Après avoir franchi le dernier point de contrôle pour entrer dans le centre de Mykolaiv, la ville change. Vous ne voyez plus de lignes de voitures ou de camions, ni de mouvement. À l'intérieur, loin des bords, commence la véritable vie fantasmagorique. Il y a des voisins qui marchent, des résidents qui se rendent à un marché ouvert. Il y a surtout des personnes âgées. Finalement, une voiture s'est arrêtée dans un coin et trois adultes ont parlé. Mais il n'y a pas de rythme dans la ville.

Infobae à Mykolaiv
Eugene et Valerie

Près de 500 000 habitants vivent à Mykolaiv. Plus de 100 000 personnes sont déjà parties. Sa rue principale à l'extrémité sud continue en direction de Kherson. Aujourd'hui, elle est bloquée et, de ce côté, arrivent les bombardements qui drainent la ville. Si vous parcourez quelques kilomètres dans cette direction, vous rencontrerez l'un des champs de bataille les plus actifs de toute l'Ukraine. C'est pourquoi Mykolaiv est considéré à Odessa comme son ange gardien, la dernière barrière avant l'assaut de la perle de la mer Noire. En fait, les citoyens de la région enrôlés par l'armée sont désormais envoyés dans cette zone pour renforcer leurs défenses. Hier, les forces russes ont bombardé et détruit le port, elles continuent de lancer des attaques aériennes, mais elles ne parviennent pas à franchir la barrière par voie terrestre.

Mykolaiv est fier et résiste. Valérie, qui a 24 ans et est ingénieure civile, résiste également avec elle. Après avoir traversé la ville, nous sommes arrivés chez lui, en périphérie, dans un quartier situé sur la côte. De là, vous pouvez entendre les bombardements tous les jours. Beaucoup plus chaque soir, selon lui. Sa nièce a quatre ans. Quand Eugene arrive, la première chose qu'il fait est de lui donner des jouets qu'il lui a achetés avec de la nourriture. Elle sourit et le serre dans ses bras. Ce n'est qu'alors que la nourriture commence à descendre.

La mère de Valérie lui prend la main et la remercie. Valérie ne dit rien, mais elle le regarde avec le plus grand silence que j'aie jamais connu.

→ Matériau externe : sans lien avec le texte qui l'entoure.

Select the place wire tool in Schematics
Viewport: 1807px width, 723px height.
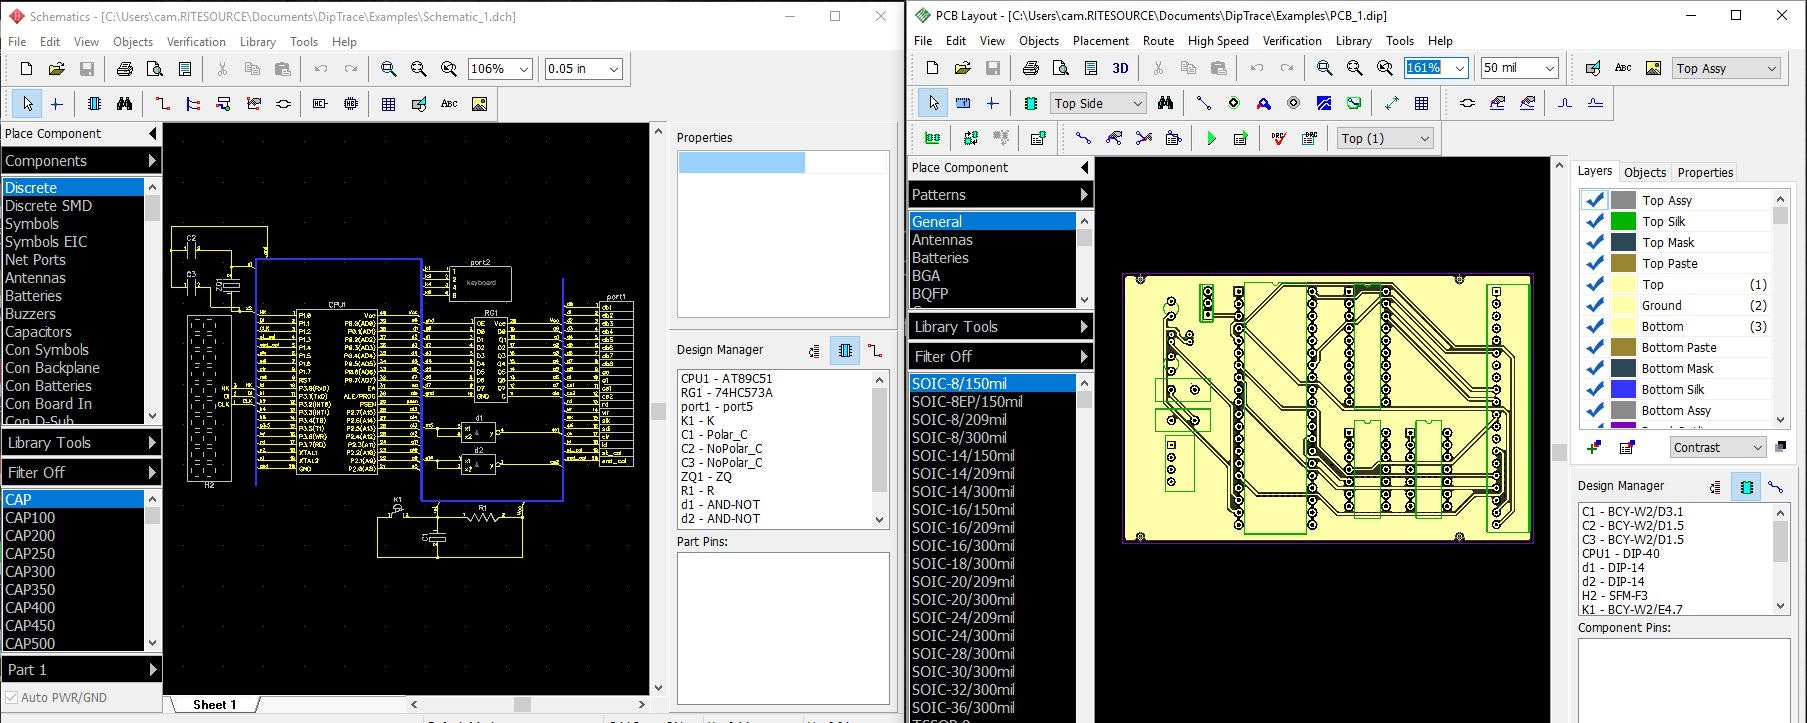click(162, 104)
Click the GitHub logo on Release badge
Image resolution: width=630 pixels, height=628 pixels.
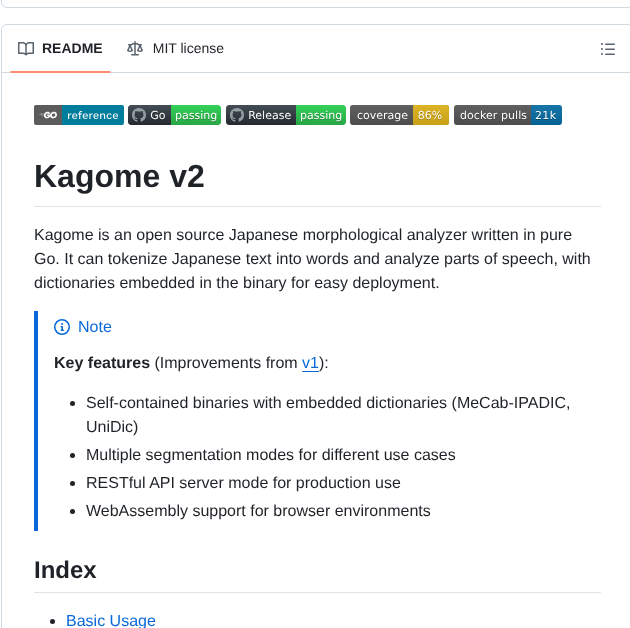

Eugene, qui est tout musclé et ressemble à un homme de métal, sourit en retour, il a l'air heureux de l'avoir aidée.

Il n'y a pas grand-chose d'autre dans cette histoire. Eugene retournera tranquillement à Odessa, nous ne savons pas dans quoi leur relation se poursuivra. Valérie passera la nuit au refuge en attendant que tout se passe. Quelques jours plus tard, ces lignes seront publiées. Avant, Eugene devait aider d'autres personnes et préférait que nous attendions. Il a finalement donné le « OK ». Ils vont bien tous les deux, eux et les vôtres. Mykolaiv résiste. Qui sait combien de temps cela représente la vie.